No DHCP addresses on LAN



  • I've just installed pfSense 1.2 RELEASE on a Dell R200 server.  My configuration isn't very complicated – I have a fixed public IP for the WAN and a private IP for the LAN side.  I will have about 150 workstations set up on the LAN side.  The Cisco switches are set up using VLANs, one VLAN for the outside and one for the inside.  I didn't set pfSense up with VLANs, because each port only has one VLAN associated with it.

    After some initial difficulty getting pfSense to boot on this hardware (ACPI has to be disabled) the install went fairly smoothly, and configuration didn't seem to be too hard.

    However, after setting everything up, I have been unable to get a single workstation on the LAN side to acquire a lease through DHCP.  If I manually set a workstation up with an IP in the correct range, with the appropriate routes, etc., and all works fine.  But no leases are handed out.

    If I do not manually set up the network, I get 169.254.x.x addresses, and no route to the outside.

    The DHCP logs show that dhcpcd is listening, and the status page says that it is as well.  I've tried restarting, but don't get any improvement.

    What am I likely to have misconfigured?  Do I have to set up VLANs on pfSense?



  • Yes if it is a layer 2 switch you have. As you probably already have made a diagram ;) it would be nice if you attach it, if more help is needed.



  • OK, here's my network diagram (I never said I had artistic talent…)

▬▬▬▬▬▬▬▬▬▬

* _INSTRUCTION A_
Reproduce word for word the lines of the records from the line containing "Given: Uncheck the" through the line containing "The width and", both included, and leave the pictures out.
The forum thread above has no connection to the records that follow it.

Collection entries
▬▬▬▬▬▬▬▬▬▬

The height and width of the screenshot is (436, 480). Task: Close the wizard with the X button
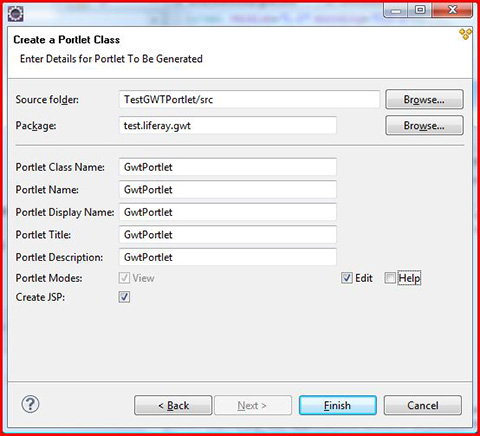[452, 10]
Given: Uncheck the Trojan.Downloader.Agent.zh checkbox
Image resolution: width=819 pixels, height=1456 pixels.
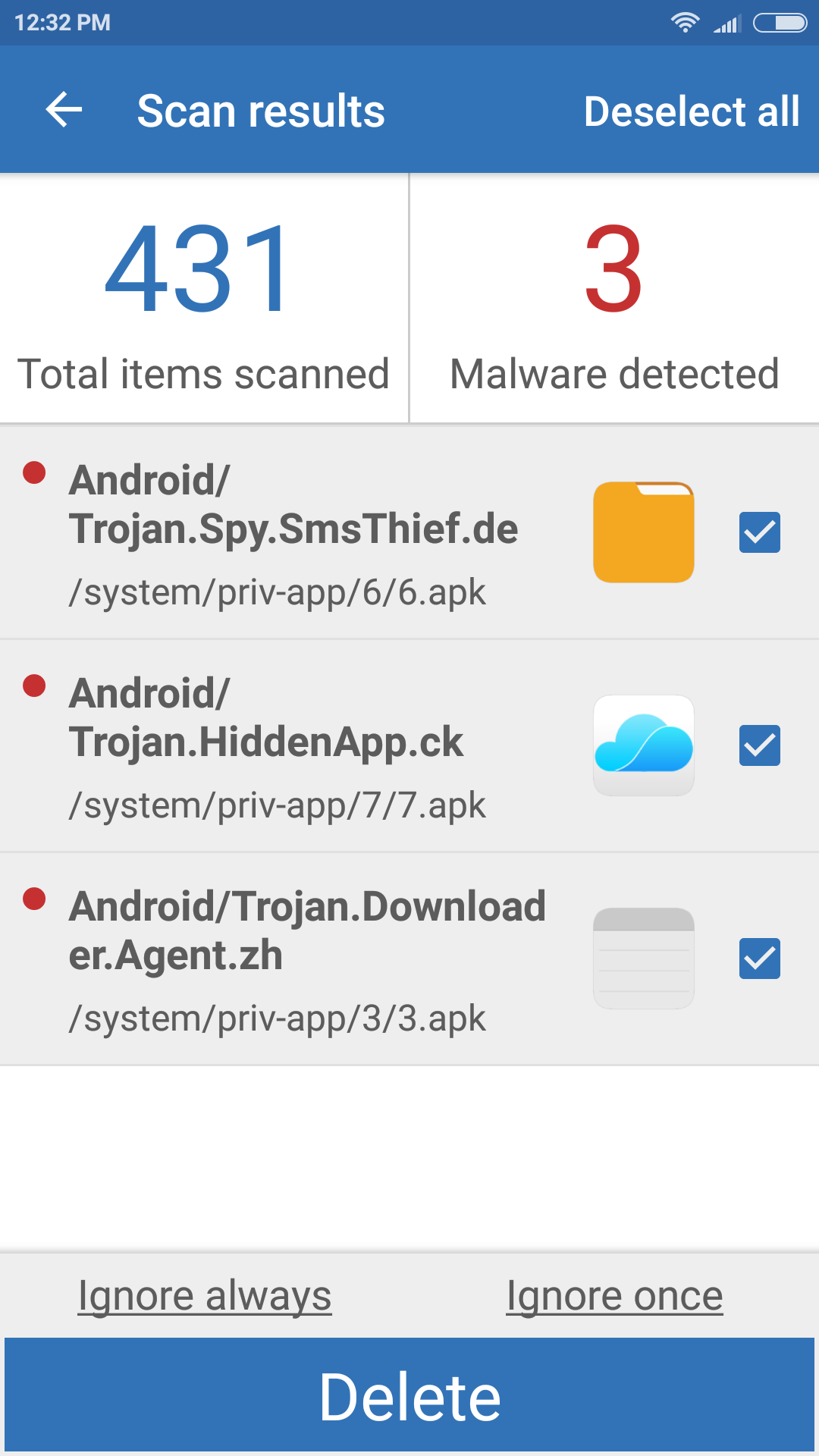Looking at the screenshot, I should (759, 959).
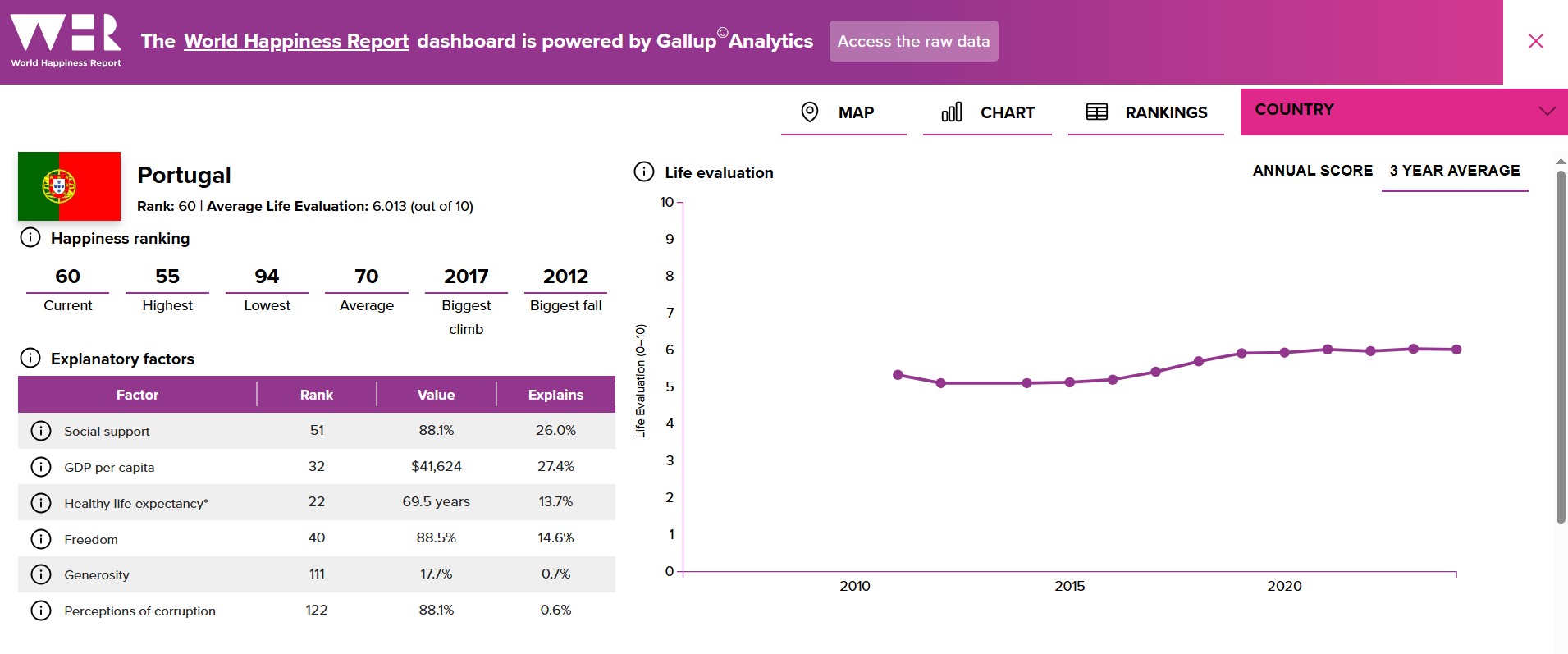Click the info icon beside Explanatory factors
The width and height of the screenshot is (1568, 654).
(30, 359)
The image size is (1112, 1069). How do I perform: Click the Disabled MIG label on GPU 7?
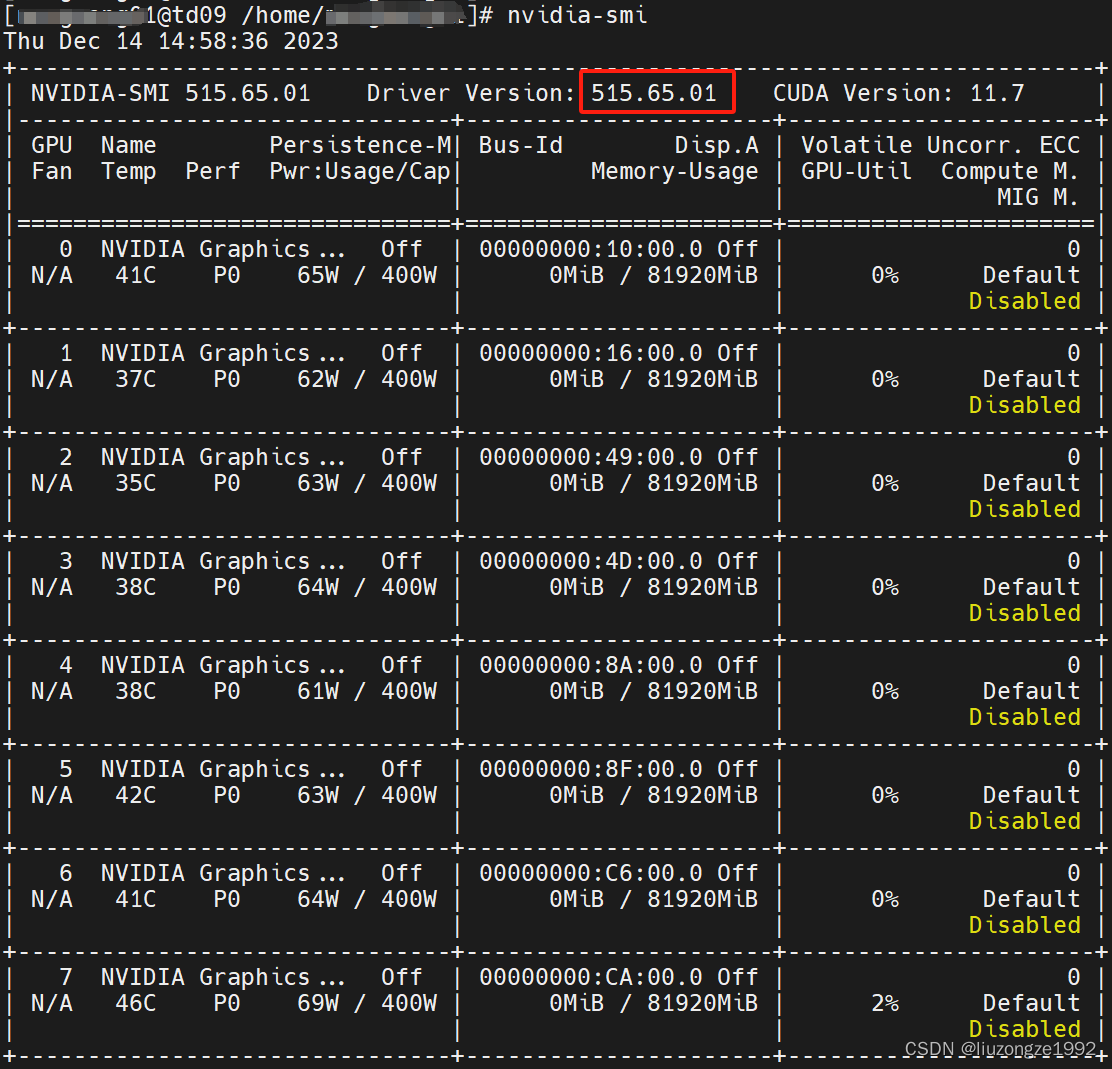pos(1024,1028)
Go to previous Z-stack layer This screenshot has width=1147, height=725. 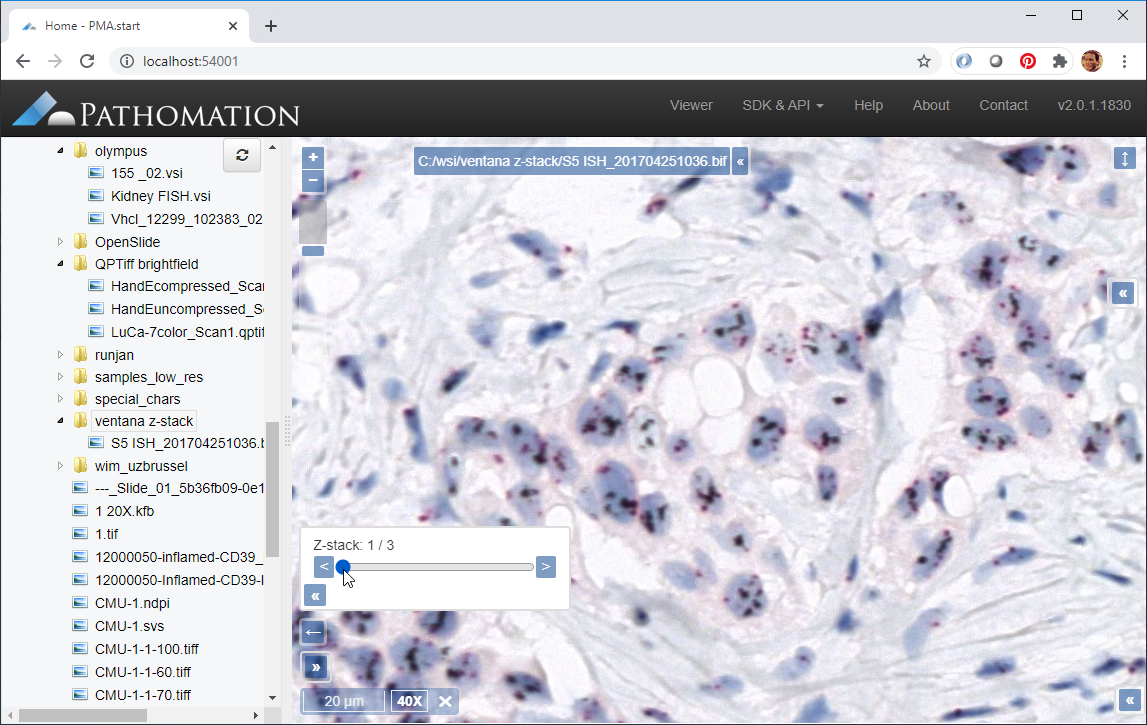(x=323, y=567)

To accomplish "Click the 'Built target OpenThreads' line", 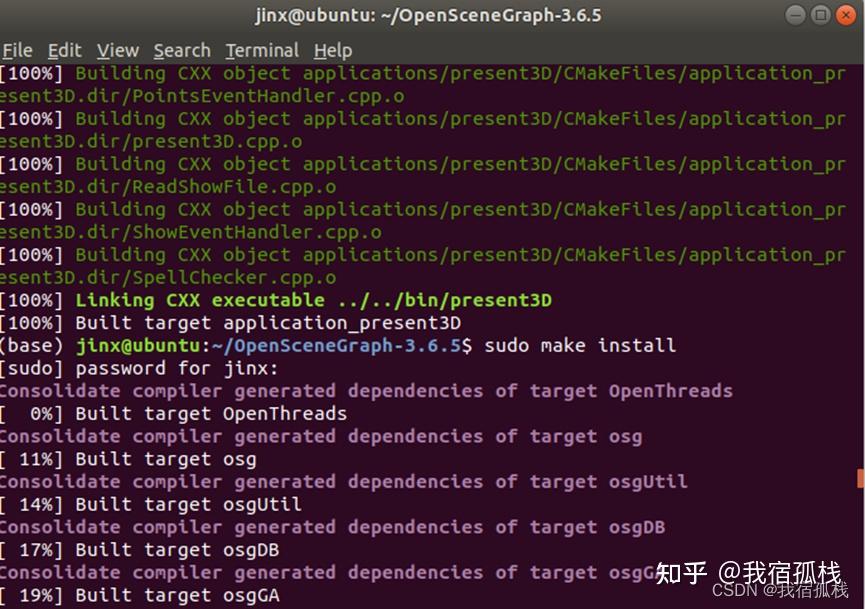I will [211, 414].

▬▬▬▬▬▬▬▬▬▬

* _INSTRUCTION B_
Quote in full the forum thread about DHCP addresses on the LAN.

* _TASK RESPONSE A_
Given: Uncheck the Trojan.Downloader.Agent.zh checkbox
Image resolution: width=819 pixels, height=1456 pixels.
Looking at the screenshot, I should (759, 959).
Click the info icon beside Explanatory factors
The width and height of the screenshot is (1568, 654).

* _TASK RESPONSE B_
No DHCP addresses on LAN



  • I've just installed pfSense 1.2 RELEASE on a Dell R200 server.  My configuration isn't very complicated – I have a fixed public IP for the WAN and a private IP for the LAN side.  I will have about 150 workstations set up on the LAN side.  The Cisco switches are set up using VLANs, one VLAN for the outside and one for the inside.  I didn't set pfSense up with VLANs, because each port only has one VLAN associated with it.

    After some initial difficulty getting pfSense to boot on this hardware (ACPI has to be disabled) the install went fairly smoothly, and configuration didn't seem to be too hard.

    However, after setting everything up, I have been unable to get a single workstation on the LAN side to acquire a lease through DHCP.  If I manually set a workstation up with an IP in the correct range, with the appropriate routes, etc., and all works fine.  But no leases are handed out.

    If I do not manually set up the network, I get 169.254.x.x addresses, and no route to the outside.

    The DHCP logs show that dhcpcd is listening, and the status page says that it is as well.  I've tried restarting, but don't get any improvement.

    What am I likely to have misconfigured?  Do I have to set up VLANs on pfSense?



  • Yes if it is a layer 2 switch you have. As you probably already have made a diagram ;) it would be nice if you attach it, if more help is needed.



  • OK, here's my network diagram (I never said I had artistic talent…)